C’est un été comme les autres. Vacances sur la Costa Brava chez une grand-mère dont les histoires moult fois rabâchées ne fonctionnent plus qu’avec la petite sœur, alors que Nora, du haut de ses 15 ans, se sent envahie par un mortel ennui, une étrange torpeur. Il n’y a plus qu’à prendre son mal en patience dans la prison dorée de cet univers bien protégé, rythmé par le tic tac du coucou trop vieux qui a fini par se détraquer. La vie progressivement semble rétrécir malgré les paysages de rêve, les conditions d’une classe sociale aisée qui a accès à toutes les distractions possibles. Les vacances, c’est l’impossibilité d’échapper à la présence permanente de la famille, l’impossibilité de respirer quelques bouffées de liberté avec les copines, de se raconter de vive voix les premiers baisers avec ou sans la langue, « mais comment tu fais avec ton appareil dentaire ? ». Toutes ces préoccupations qui passionnent plus les adolescentes que les virées en bateau avec ceux dont on aimerait s’émanciper.
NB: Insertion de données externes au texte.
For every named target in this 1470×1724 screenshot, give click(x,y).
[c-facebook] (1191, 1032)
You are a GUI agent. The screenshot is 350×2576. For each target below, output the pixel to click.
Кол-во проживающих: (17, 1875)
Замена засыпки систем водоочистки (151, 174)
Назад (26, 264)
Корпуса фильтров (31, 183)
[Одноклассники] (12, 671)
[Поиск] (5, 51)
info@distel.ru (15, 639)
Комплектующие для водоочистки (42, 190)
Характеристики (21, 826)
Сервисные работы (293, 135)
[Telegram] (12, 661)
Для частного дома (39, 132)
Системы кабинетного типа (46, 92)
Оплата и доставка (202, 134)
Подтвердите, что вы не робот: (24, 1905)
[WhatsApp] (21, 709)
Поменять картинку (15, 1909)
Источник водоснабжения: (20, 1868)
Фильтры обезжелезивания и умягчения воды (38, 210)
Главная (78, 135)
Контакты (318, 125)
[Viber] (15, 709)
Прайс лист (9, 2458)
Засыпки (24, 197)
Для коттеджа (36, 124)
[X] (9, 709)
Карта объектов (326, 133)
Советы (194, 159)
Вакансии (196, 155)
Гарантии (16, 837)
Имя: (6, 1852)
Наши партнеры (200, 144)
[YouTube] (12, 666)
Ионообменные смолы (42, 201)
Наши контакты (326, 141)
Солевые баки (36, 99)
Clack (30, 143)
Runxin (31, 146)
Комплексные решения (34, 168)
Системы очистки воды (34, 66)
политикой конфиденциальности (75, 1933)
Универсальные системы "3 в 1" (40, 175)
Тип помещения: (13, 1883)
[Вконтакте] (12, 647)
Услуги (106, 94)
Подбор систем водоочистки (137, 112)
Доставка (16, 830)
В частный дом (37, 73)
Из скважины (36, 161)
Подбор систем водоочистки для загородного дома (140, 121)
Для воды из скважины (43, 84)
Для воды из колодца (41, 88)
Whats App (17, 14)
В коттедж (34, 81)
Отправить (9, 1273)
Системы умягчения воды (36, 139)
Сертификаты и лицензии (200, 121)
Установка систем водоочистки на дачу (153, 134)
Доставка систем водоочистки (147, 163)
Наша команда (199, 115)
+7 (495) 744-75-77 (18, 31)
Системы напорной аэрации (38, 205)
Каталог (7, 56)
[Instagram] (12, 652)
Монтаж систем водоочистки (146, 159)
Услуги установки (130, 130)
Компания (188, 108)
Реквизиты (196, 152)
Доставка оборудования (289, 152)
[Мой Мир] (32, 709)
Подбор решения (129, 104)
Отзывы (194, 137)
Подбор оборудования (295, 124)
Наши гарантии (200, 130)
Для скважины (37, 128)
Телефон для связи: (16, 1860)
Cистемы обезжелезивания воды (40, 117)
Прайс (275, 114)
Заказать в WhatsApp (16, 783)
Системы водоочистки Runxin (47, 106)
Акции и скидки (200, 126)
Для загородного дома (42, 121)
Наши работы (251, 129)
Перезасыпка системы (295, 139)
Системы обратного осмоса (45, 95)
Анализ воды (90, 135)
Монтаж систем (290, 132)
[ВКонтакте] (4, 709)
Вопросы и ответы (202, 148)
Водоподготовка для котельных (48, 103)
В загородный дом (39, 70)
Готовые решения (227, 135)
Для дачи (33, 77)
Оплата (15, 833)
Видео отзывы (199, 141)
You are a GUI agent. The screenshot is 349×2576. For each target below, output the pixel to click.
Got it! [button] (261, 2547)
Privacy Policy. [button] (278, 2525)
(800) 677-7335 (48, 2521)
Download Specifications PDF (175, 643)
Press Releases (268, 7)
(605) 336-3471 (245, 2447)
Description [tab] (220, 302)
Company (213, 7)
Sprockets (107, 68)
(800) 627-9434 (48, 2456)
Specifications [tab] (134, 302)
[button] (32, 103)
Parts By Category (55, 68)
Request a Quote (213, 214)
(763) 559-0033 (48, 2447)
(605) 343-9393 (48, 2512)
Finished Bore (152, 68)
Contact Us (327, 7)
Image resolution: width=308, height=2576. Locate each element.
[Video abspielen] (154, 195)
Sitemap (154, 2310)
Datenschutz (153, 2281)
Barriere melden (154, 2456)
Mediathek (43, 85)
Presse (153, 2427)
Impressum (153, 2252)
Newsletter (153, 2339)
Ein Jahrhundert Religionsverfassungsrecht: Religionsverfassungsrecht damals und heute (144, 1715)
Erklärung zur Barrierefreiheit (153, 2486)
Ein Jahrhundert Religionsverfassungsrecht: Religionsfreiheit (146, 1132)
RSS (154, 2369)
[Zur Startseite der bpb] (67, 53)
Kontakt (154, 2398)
À tout cela se superposent les angoisses et la jalousie de la mère de Nora, notamment envers son mari qui ne les rejoint pas mais surtout devant la place prise par Rosana, la bonne colombienne immigrée pour se faire une vie meilleure, qui seule semble avoir le pouvoir de rassurer l’aïeule.
Cela se dit dans l’intimité d’un craquage, mais pas officiellement et surtout pas devant les amis envers lesquels on affiche la haute bienveillance obligée de la classe supérieure. Ce malaise larvé se camoufle donc lorsqu’il s’agit de prendre la décision magnanime d’accepter que Rosana puisse accueillir sa fille du même âge que Nora et qui n’a plus nulle part où aller. Elle porte un des plus jolis prénoms du monde : Libertad. « Liberté », celle dont rêve justement Nora.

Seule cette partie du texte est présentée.